Ay hali
Bazı günler karışmaya çok müsait oluyor aklım. Geçmiş, gelecek, o bunu demiş, peki bunu mu düşünmüş, bilmem hangi varoluşsal soruymuş, nerede hangi çizik kanamış, zaten ben böyleymişim miymiş da miş miş... İçim sıkışıyor, nefesim daralıyor. Düşünceler arasında kayboluyorum.
Bir düşüncem gidip bir endişe çekip çıkarıyor sonra yersiz. Bu defa arka fonda kaygı ile çalıyor aynı düşünceler bozuk bir plaktan gıy gıy da gıy gıy! Ayyy diyorum!! Nereden geldi bunlar! Hani benim iç dengem diye diye aranıp duruyorum. Neden durup dururken kayboluyor? Bazen aklıma geliyor takvime bakıyorum da o zaman diyorum bak hormonlar oynamış yine yerinden. Bazen de göğe bakıyorum ay çıkmış tabak gibi; belki de kurt kadınlıktan?
Kızım çekiştiriyor parçamdan sonra. Gel anne düğün yapalım. 'Oh tamam' diyorum. Şimdi dansla kendimi toplarım. Ama yok. Bir sağa dönüyorum, iki zıplayıp üç kıvırtıyorum yine üşüşüyor kafama o bunu mu demek istedi kilerle, ben neden şunu yapamıyorum kiler. Yargılar, gizli gizli olayları iyi ya da kötü diye etiketlemeler ve olanı olduğundan başka hikayelere eğip bükmeler!
Ayın dişilliğinden ve de rahmin özyeterle ilgisinden en çok "yetersizlik, eksiklik, ben de yanlış bir şey mi var"cılık oynuyor bu perdeden.
Susuyorum sonra. Duruyorum.
"Sadece ol be Seda!" diyorum. Şimdi'de ol. Oluşta ol. Arkasına hikaye yazmadan, yargılarla süslemeden, geleceği geçmişi karıştırmadan...
Bak kızına, şu an seninle dans ediyor. Gözlerine bak, bedeninin hareketlerine bak, duygularını, enerjisini hisset.
Bedenini hisset; kendini. Kolların bir kalkıp bir iniyor, parmakların birbirine çarpıp ses çıkarıyor...
Kabul et yapmadıklarını, yazılarını akışına bırak unut dün ne yazdığını... İlişkilerini hisset ve sonra bırak aksın üzerinden...
Elini tutuyorsun kızının... Sadece elini tut. Elini tuttuğunu fark et diyorum. Ve bir süreliğine oluşta öylece akıyorum.
"Şimdi" ne güzel yer.

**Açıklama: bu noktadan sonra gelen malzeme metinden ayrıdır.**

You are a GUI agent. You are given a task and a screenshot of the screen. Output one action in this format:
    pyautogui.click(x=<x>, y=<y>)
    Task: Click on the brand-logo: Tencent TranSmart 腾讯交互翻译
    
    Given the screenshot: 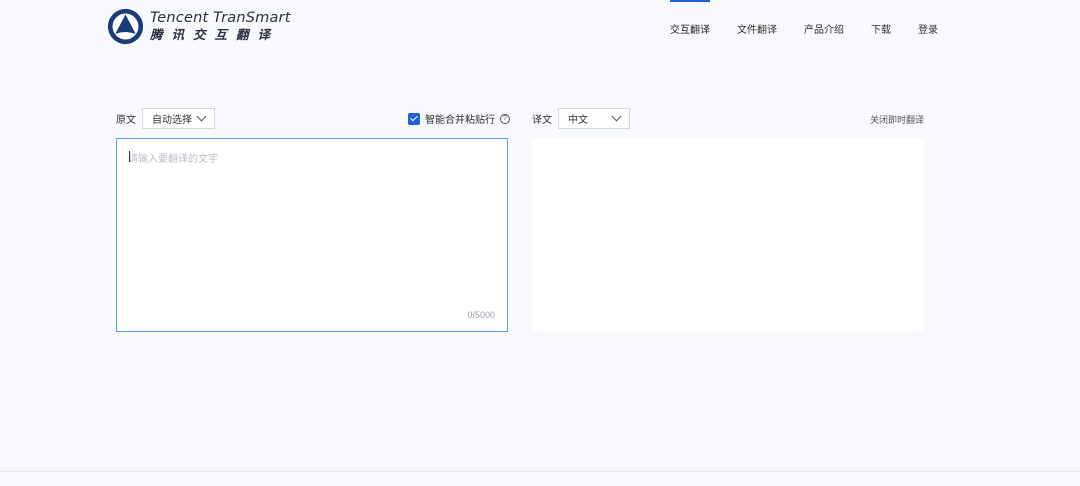 What is the action you would take?
    pyautogui.click(x=199, y=26)
    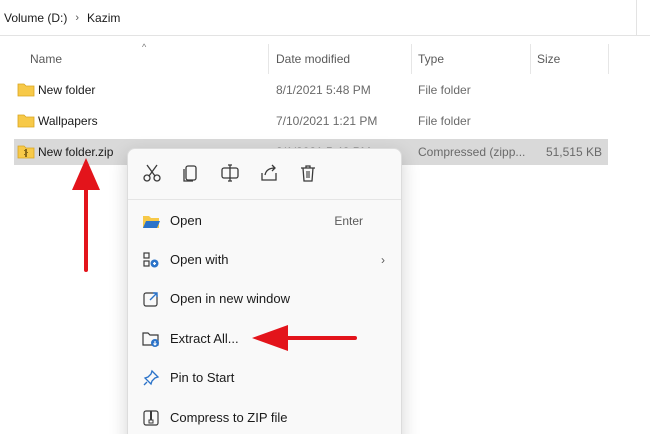 This screenshot has width=650, height=434. What do you see at coordinates (86, 215) in the screenshot?
I see `red-arrow-up-icon` at bounding box center [86, 215].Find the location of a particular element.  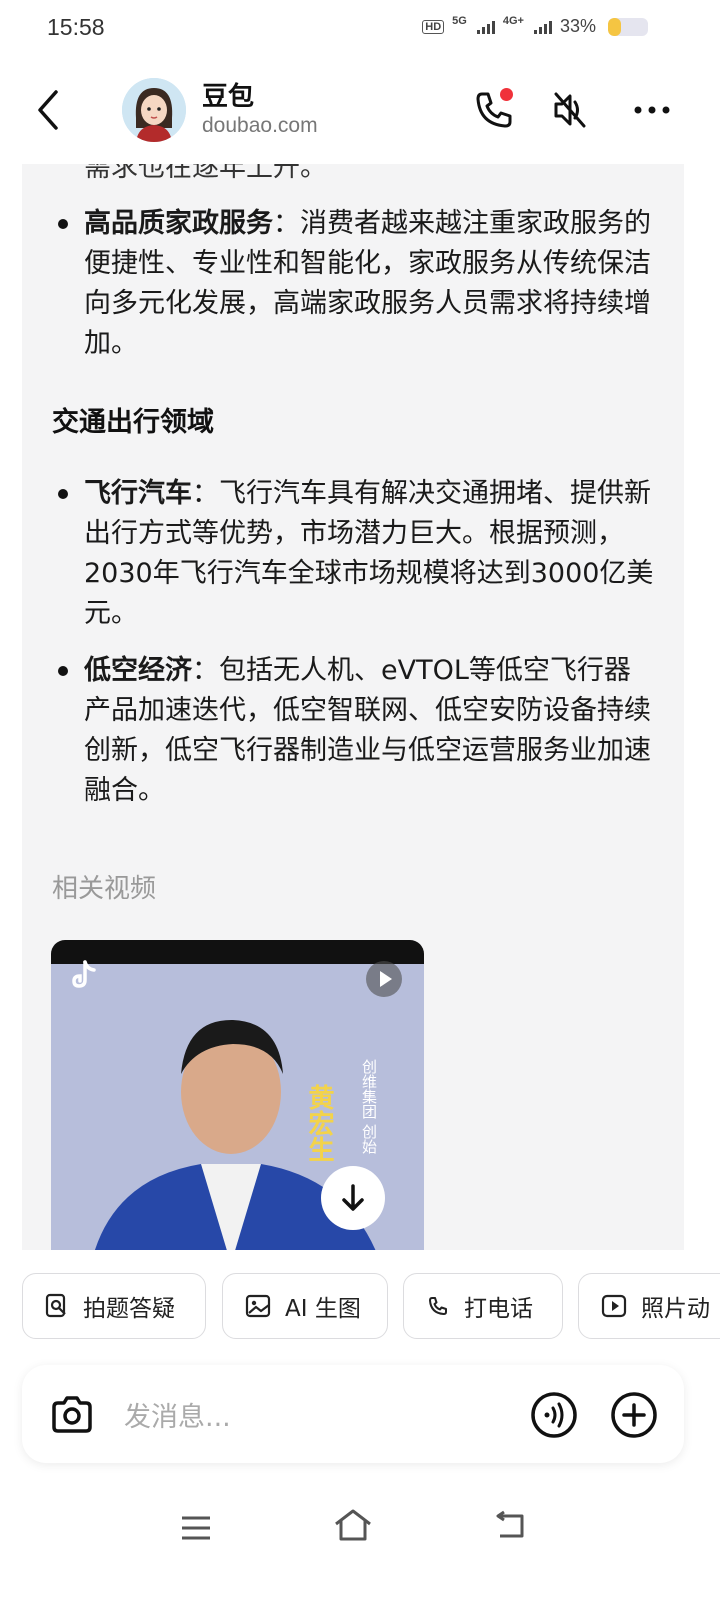

mute-button is located at coordinates (570, 110).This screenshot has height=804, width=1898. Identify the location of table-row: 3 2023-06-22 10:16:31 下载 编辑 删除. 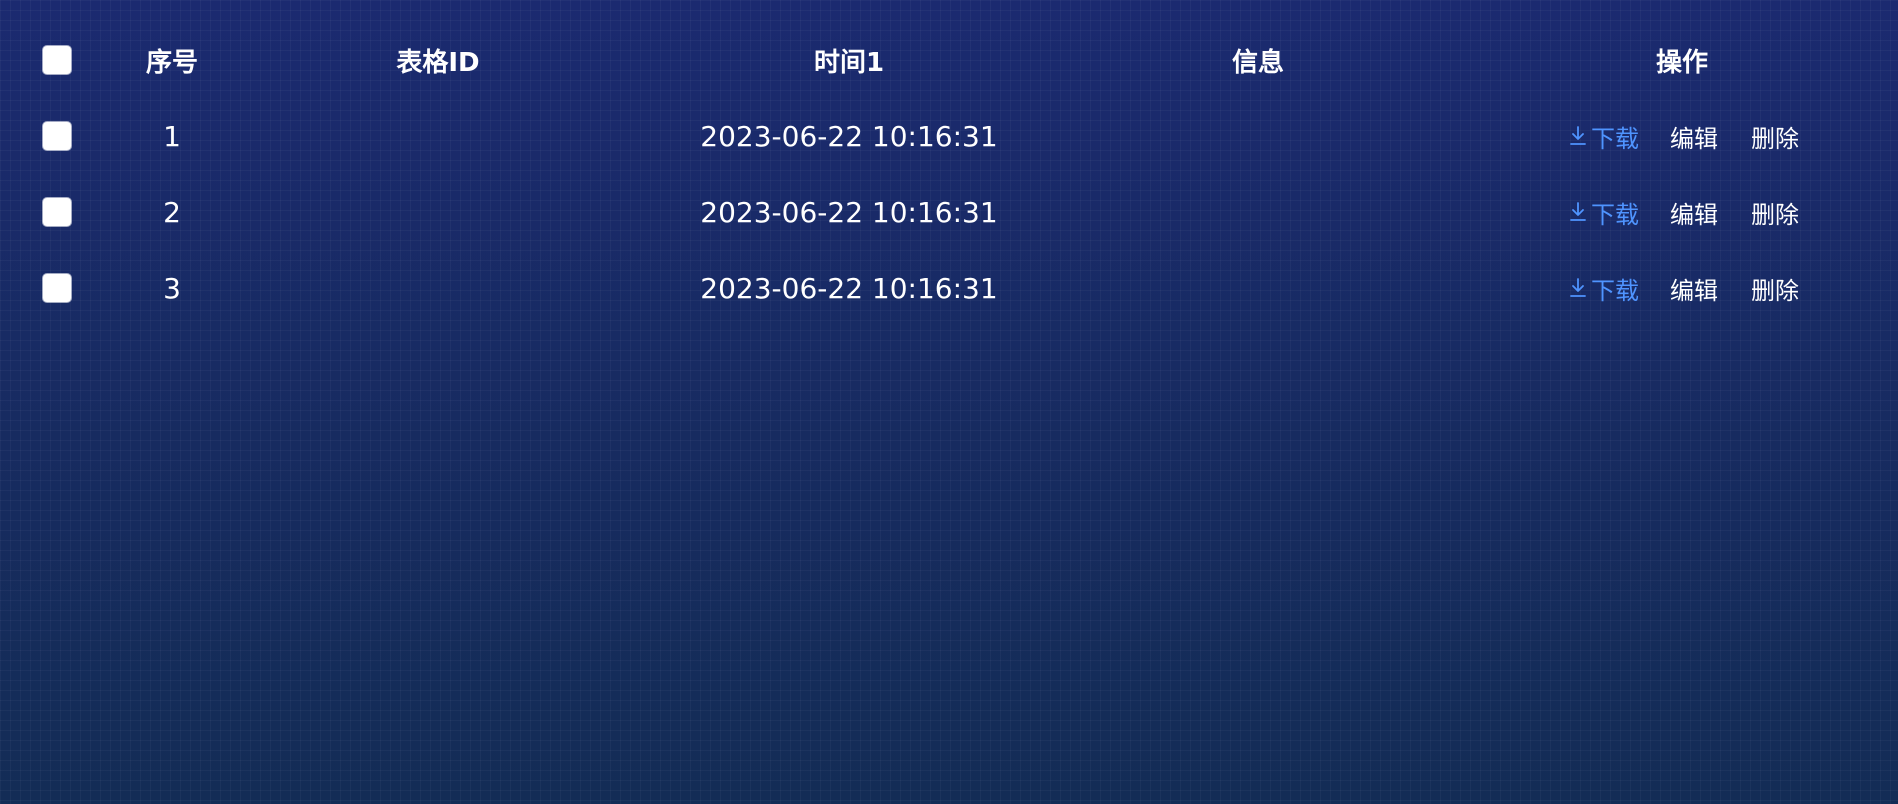
(949, 288).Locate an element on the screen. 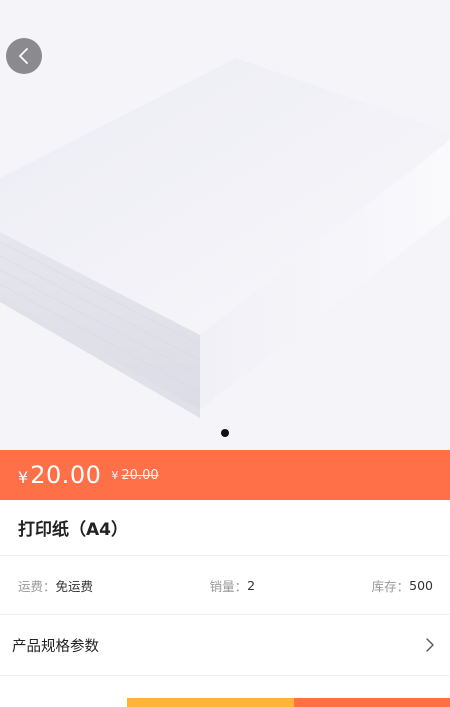  chevron-right-icon is located at coordinates (430, 645).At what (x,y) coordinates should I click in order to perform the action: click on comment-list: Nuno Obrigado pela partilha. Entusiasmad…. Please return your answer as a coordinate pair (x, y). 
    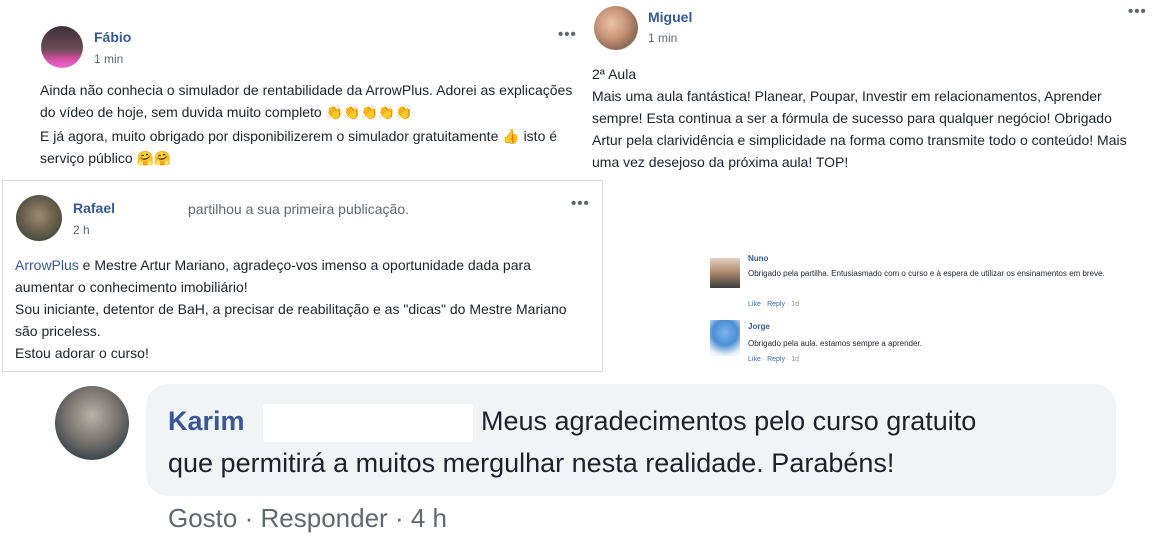
    Looking at the image, I should click on (910, 311).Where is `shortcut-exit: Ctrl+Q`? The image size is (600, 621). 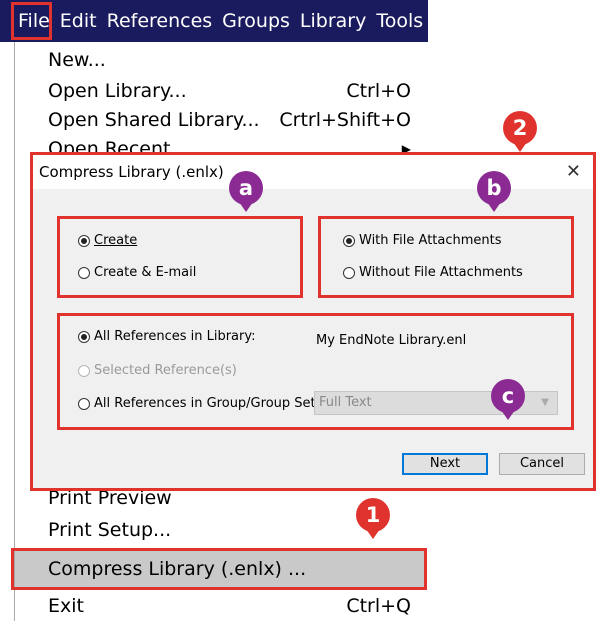 shortcut-exit: Ctrl+Q is located at coordinates (378, 606).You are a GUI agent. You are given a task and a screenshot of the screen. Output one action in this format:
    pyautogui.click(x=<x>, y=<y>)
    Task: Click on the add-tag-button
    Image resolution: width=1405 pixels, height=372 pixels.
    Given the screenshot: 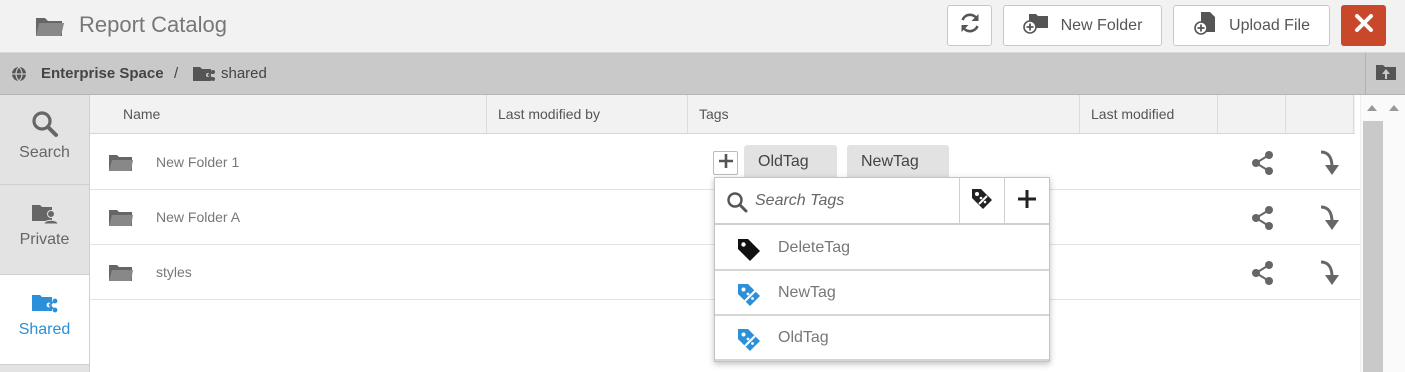 What is the action you would take?
    pyautogui.click(x=726, y=163)
    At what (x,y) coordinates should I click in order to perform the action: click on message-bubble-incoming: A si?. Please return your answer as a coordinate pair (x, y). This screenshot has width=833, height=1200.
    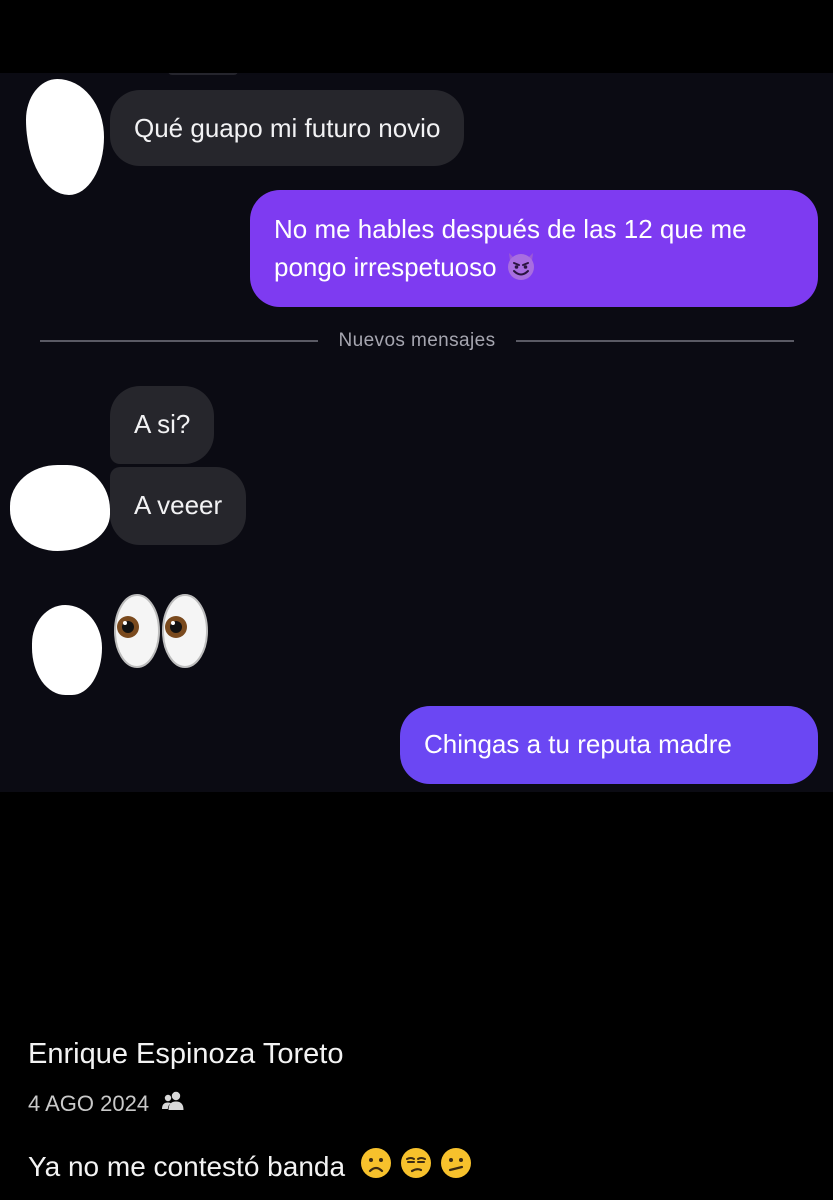
    Looking at the image, I should click on (162, 425).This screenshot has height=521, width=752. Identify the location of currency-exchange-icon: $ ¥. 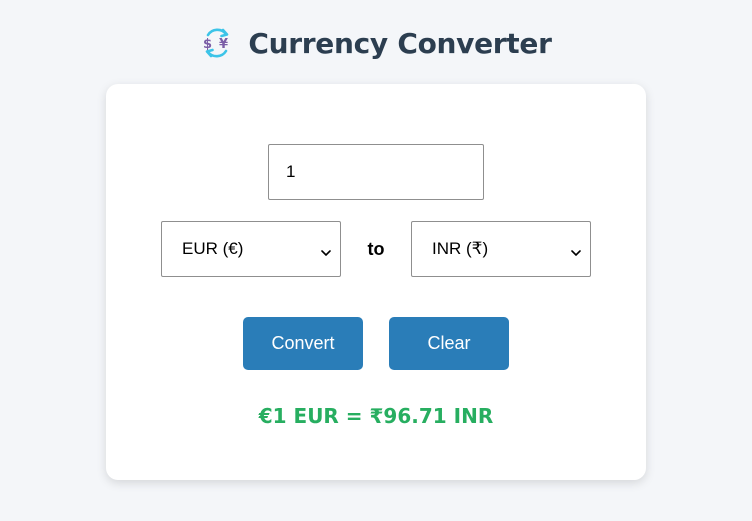
(217, 43).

Kontrol edemeyeceğim şeyleri düşünmek yok. Yargılar yok. Elini tutmak, gülümsemek, görmek, duymak var. Hissetmek var.
Hikayeler yok, "olan" var. Her şey ne kadar da net. Her şey ne kadar da...
Ama döngüler işte... Bu döngünün de bir bildiği var. Belki içimin karanlığını gösteriyor da bana gel uzan rahat etmeyi öğren burada mı diyor? Sıkışmışlık, karmaşıklık ve karanlık da belli ki kabul istiyor.
Her ay uğramazdı yoksa değil mi? Dur ben bi' bakayım bakalım. Nedir ihtiyacı ve benden dileği. Biraz seveyim, öğreneyim, anlayayım şu Ay halimi.